Sind Logistikprozesse schlecht aufgesetzt, hilft auch die Digitalisierung nichts. In einem Hochlohn-Land laute die Frage auch nicht, ob in der innerbetrieblichen Logistik automatisiert werden müsse, sondern wie und bis zu welchem Grad. Bei Still diskutierten Experten auch am zweiten Tag des Logistikkongresses provokante «Thesen am Tresen».

Ist das Lager der Zukunft menschenleer – und wie hat die Pandemie neue Projekte beeinflusst und vorangetrieben? Julia Arlinghaus, Leiterin des Fraunhofer-Instituts für Fabrikbetrieb und -automatisierung IFF sowie Inhaberin des Lehrstuhls für Produktionssysteme und -automatisierung an der Otto-von-Guericke-Universität in Magdeburg, formuliert es gleich der Klarheit halber. «Ich bin zwar Leiterin eines Automatisierungs-Instituts – aber eine Fabrik ohne Menschen wäre ein Albtraum». Dass hier nur Arbeitsplätze «wegrationalisiert» würden, könne sie nicht bestätigen. «Wir haben mit neuen Technologien auch ganz neue Möglichkeiten, Mitarbeitende gut in Positionen zu bringen, die mit kreativem Potential verbunden sind». Marina Hein studierte Logistikerin und Expertin im Bereich Automation, Fleet Management und IT-Spezialistin der Kion-Gruppe: «Ohne einen Leitstand geht es nicht – dort müssen die Menschen am richtigen Hebel sitzen».

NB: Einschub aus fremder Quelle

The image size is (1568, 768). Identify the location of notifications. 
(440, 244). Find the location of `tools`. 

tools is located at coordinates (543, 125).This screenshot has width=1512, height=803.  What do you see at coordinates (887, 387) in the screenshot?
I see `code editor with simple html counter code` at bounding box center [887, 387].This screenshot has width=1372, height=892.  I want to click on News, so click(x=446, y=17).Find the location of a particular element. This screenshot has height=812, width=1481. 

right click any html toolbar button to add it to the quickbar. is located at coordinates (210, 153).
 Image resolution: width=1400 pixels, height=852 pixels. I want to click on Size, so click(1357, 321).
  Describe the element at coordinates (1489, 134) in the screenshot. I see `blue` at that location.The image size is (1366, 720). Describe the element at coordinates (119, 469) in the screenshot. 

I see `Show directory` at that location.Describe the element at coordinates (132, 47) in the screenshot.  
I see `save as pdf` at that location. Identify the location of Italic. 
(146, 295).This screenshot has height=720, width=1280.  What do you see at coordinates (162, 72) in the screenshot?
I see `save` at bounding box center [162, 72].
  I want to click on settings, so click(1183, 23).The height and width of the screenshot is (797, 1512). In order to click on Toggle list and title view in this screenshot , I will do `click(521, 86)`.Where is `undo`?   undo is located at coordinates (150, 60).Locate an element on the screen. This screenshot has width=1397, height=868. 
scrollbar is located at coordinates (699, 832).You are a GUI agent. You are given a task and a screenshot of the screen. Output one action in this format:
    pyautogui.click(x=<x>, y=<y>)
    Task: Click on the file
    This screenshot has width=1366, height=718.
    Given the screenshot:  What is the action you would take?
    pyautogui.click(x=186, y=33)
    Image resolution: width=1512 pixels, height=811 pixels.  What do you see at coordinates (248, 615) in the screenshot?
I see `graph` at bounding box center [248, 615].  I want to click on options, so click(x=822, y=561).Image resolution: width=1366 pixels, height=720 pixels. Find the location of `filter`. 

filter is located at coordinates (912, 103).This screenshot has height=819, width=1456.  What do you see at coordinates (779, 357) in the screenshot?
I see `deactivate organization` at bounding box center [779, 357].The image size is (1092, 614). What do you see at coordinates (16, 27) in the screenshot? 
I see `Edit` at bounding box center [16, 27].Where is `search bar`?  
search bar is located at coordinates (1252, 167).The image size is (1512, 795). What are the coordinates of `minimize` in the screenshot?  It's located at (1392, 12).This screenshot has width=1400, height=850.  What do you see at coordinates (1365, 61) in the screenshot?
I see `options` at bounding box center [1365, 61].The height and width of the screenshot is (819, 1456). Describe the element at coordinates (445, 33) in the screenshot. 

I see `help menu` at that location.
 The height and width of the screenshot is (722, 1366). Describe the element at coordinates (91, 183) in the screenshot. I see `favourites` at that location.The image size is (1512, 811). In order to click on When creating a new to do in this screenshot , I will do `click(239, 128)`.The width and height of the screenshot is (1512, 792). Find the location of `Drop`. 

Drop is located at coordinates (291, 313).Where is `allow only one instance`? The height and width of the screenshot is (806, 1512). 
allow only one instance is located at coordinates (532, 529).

IFF-Leiterin Julia Arlinghaus

Unbestritten ist, dass Corona Milliardenverluste eingebracht hat. Moderator Thilo Jörgl: «Trotzdem wurde weiter gebaut». In der Krise seien aber auch grosse IT-Projekte rückgefahren und vielfach die Zeit nicht genutzt worden, um die Digitalisierung voranzutreiben. Kevin Kufs, CEO bei Hermes Fulfilment, zuvor Supply-Chain-Chef bei der Otto-Gruppe, räumt ein, dass die Pandemie «natürlich alles durcheinander gebracht» habe. «Wir wussten erstmal nicht, wie sich das entwickelt». Zunächst sei es eine Kapazitäts-Frage gewesen, dem Online-Ansturm nachzukommen – dann sei es zur Herausforderung an den Service geworden, damit klarzukommen. «Wir haben uns damit auseindergesetzt», meint Kufs, «und sind jetzt stärker als zuvor». Ohne Automatisierung hätte sich das nicht bewältigen lassen. Frage sei nämlich auch, wieviele Mitarbeitende in solch einer Situation überhaupt noch zur Verfügung stünden, um solche Spitzen auffangen zu können. Gute Karten also für Intralogistik- und Automatisierungs-Anbieter, wie sie sich unter dem Dach der Kion-Gruppe finden. Marina Hein warnt trotzdem, dass es sich auch bei schon lange am Markt tätigen Anbietern meist bereits um spezielle Lösungen handelt. «Mal schnell `ne Gasse mehr dranhängen, ist gar nicht so einfach». Arlinghaus: «Beim Hochfahren sind es schnell mal Anlaufzeiten von sechs Wochen».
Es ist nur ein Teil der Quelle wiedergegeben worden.